WORK ORDER |
Only lines, not pictures: please repeat exactly the lines from the one with "This screenshot has width=296, height=644." through the end of the listing.

EXERCISE DATA |
▼

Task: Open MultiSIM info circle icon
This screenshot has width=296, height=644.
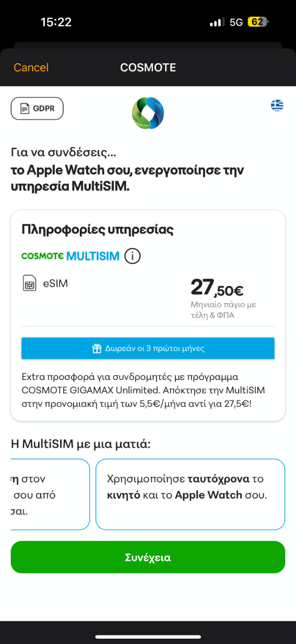Action: coord(132,257)
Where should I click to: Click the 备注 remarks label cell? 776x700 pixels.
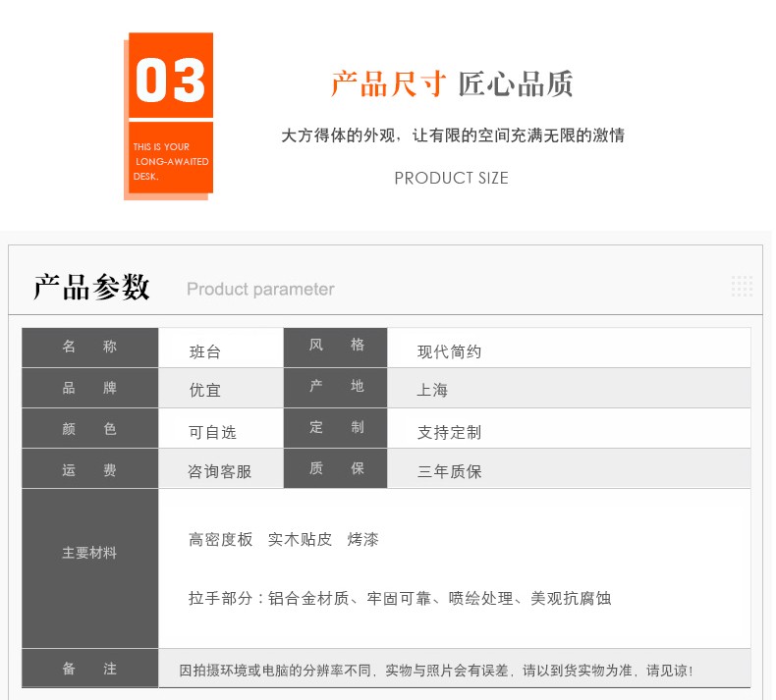(x=89, y=669)
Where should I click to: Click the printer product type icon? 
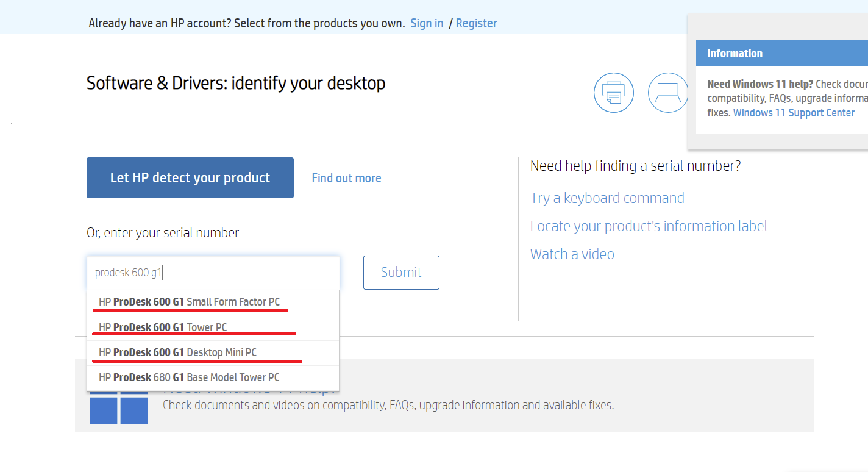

▲

OUTPUT OF THE EXERCISE |
This screenshot has width=296, height=644.
Action: coord(132,257)
Where should I click to: Click the 备注 remarks label cell? 776x700 pixels.
(x=89, y=669)
Where should I click to: Click the printer product type icon? 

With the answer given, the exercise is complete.